- [Page]
.....

4

just encountered the code for doing tab expansion in perl, here is the code:

1 while $string =~ s/\t+/' ' x (length($&) * 8 - length($`) % 8)/e;

I tested it to be working, but I am too much a rookie to understand this, anyone care to explain a bit about why it works? or any pointer for related material that could help me understand this would be appreciated, Thanks a lot.

user685275
  • 2,097
  • 8
  • 26
  • 32

2 Answers2

8

Perl lets you embed arbitrary code as replacement expressions in regexes.

$& is the string matched by the last pattern match—in this case, some number of tab characters.

$` is the string preceding whatever was matched by the last pattern match—this lets you know how long the previous text was, so you can align things to columns properly.

For example, running this against the string "Something\t\t\tsomething else", $& is "\t\t\t", and $` is "Something". length($&) is 3, so there are at most 24 spaces needed, but length($`)%8 is 1, so to make it align to columns every eight it adds 23 spaces.

Jon Purdy
  • 53,300
  • 8
  • 96
  • 166
rmmh
  • 6,997
  • 26
  • 37
  • It should be length($`)%8 instead of length($``)%8. Besides this, your answer is correct. – CRM Apr 30 '11 at 22:55
  • @mmh I cannot edit your post, so try to use this length($`)%8 – CRM Apr 30 '11 at 23:07
  • Nobody here has yet explained how come it’s `1 while`. – tchrist May 01 '11 at 00:14
  • Thanks for answering, as tchrist mentioned, can anyone explain the `1 while`? – user685275 May 01 '11 at 16:55
  • w.r.t. the `1 while`, it's just a "no-op" so that the predicate form of the while loop can be used. It would be equivalent to write: while ($string =~ s/\t+/' ' x (length($&) * 8 - length($`) % 8)/e) {} – Dave Goodell Nov 21 '11 at 17:58
2

The e flag on the regex means to treat the replacement string (' ' x (...etc...) as perl code and interpret/execute it for each match. So, basically look for any place there's 1 or more (+) tab characters (\t), then execute the small perl snippet to convert those tabs into spaces.

The snippet calculates how many tabs were matched, multiplies that number by 8 to get the number of spaces required, but also accounts for anything which may have come before the matched tabs.

Marc B
  • 356,200
  • 43
  • 426
  • 500

.....

- [Requests]
A – Repeat, word for word, the passage of the Perl tab-expansion thread between "The e flag on" and "the matched tabs.", inclusive.
B – Using the Perl tab-expansion thread, answer each of these on its own line:
(i) In the worked example with the string "Something\t\t\tsomething else", how many spaces does the code add?
(ii) What does the e flag on the regex make Perl do with the replacement string?
(iii) What does the final comment say the `1 while` is?

- [Data segment]
.....

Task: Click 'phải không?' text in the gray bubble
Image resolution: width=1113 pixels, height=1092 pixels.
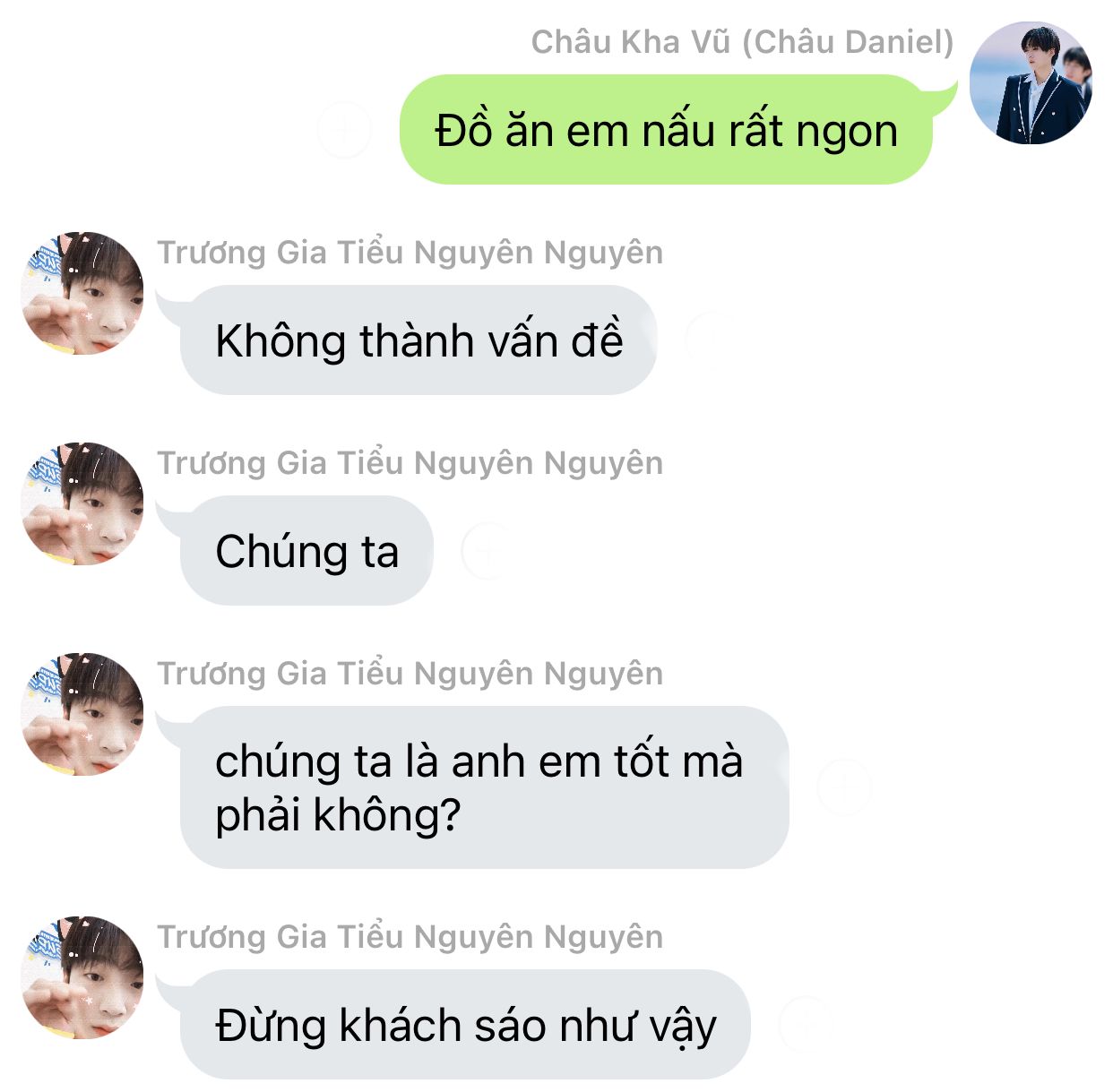Action: tap(338, 816)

.....

- [Responses by task]
A –
The e flag on the regex means to treat the replacement string (' ' x (...etc...) as perl code and interpret/execute it for each match. So, basically look for any place there's 1 or more (+) tab characters (\t), then execute the small perl snippet to convert those tabs into spaces.

The snippet calculates how many tabs were matched, multiplies that number by 8 to get the number of spaces required, but also accounts for anything which may have come before the matched tabs.

B –
(i) 23 spaces.
(ii) It treats the replacement string as Perl code and interprets or executes it for each match.
(iii) It is a no-op that lets the predicate form of the while loop be used.